Lifting the age of eligibility for superannuation to 67 could result in savings of at least $100 billion by 2061, consulting and investment services company Mercer says.
The double whammy of an ageing population and global financial crisis had highlighted the need for the Government to address the adequacy of retirement savings, and reduce reliance on NZ Super, Mercer says.
Lifting the eligibility age to 67, and removing disincentives to encourage the take-up of annuity products were solutions that could potentially address the problem.

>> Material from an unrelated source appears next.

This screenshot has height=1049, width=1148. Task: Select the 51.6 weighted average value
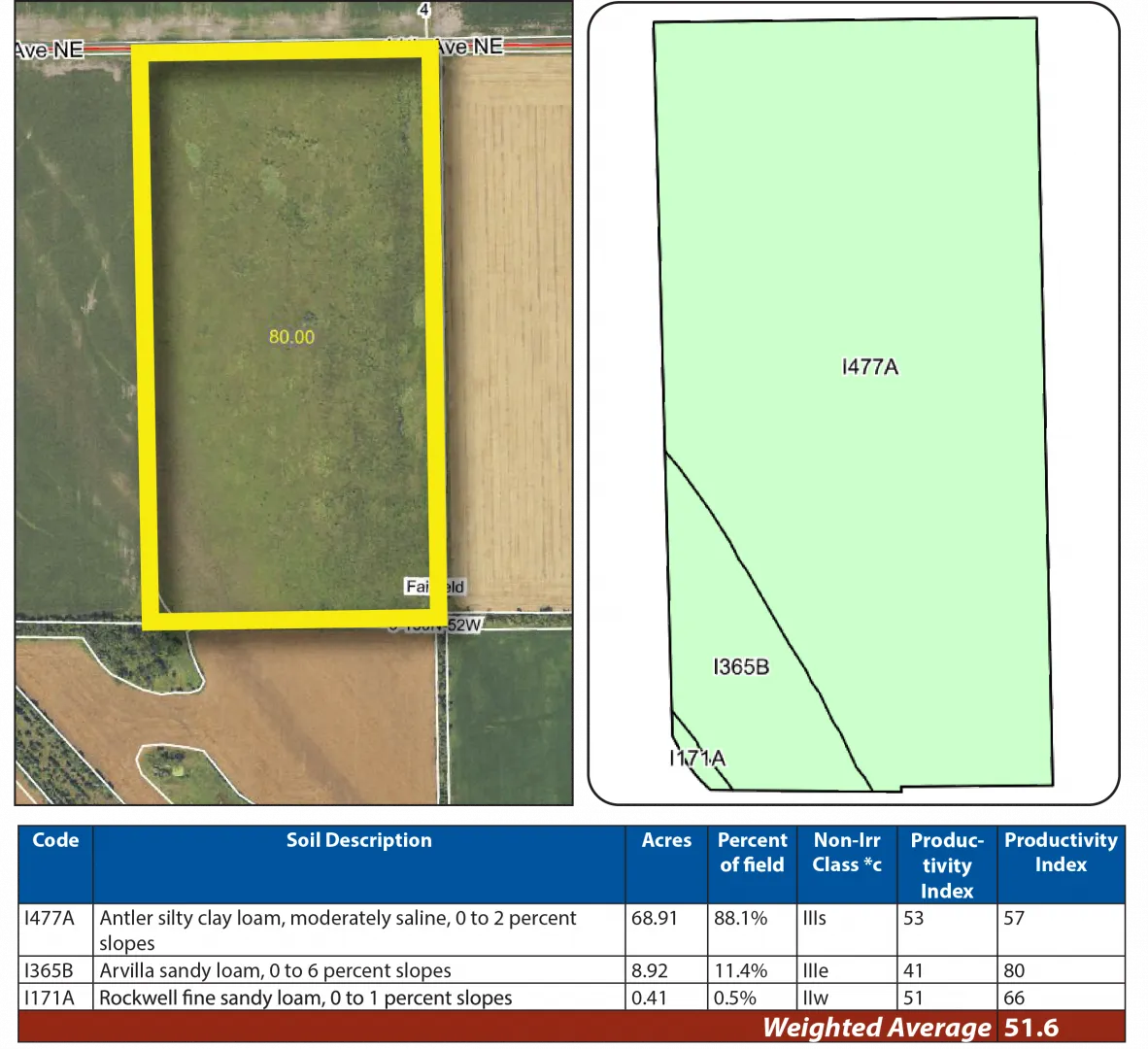(1031, 1028)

In a report, Securing Retirement Incomes - Time to Act, Mercer included raising the age of eligibility as a recommended option, with an alternative being fixing the NZ Super age of entitlement as a percentage of life expectancy.
Prime Minister John Key has said he would resign as a member of Parliament if the age of eligibility for superannuation did not stay at 65.
Mercer also suggested means testing for NZ Super, and the creation of an annuity products market.
Mercer also suggested fairness could be improved by allowing people to defer the receipt of NZ Super and remain in the workforce, then receive a one-off increased payment later on.
It proposed measures to protect small KiwiSaver accounts, to encourage savings to be transferred to KiwiSaver, and encourage salary sacrificing into KiwiSaver by lowering front-end taxes on employee contributions.
Other suggestions relating to KiwiSaver included the introduction of greater incentives for higher employer contributions, and possibly introducing compulsory savings for higher income earners.
"It's time for the Government to take some decisive action and balance the politics in the current debate with what's ultimately best for New Zealand . . ." Mercer New Zealand head Martin Lewington said.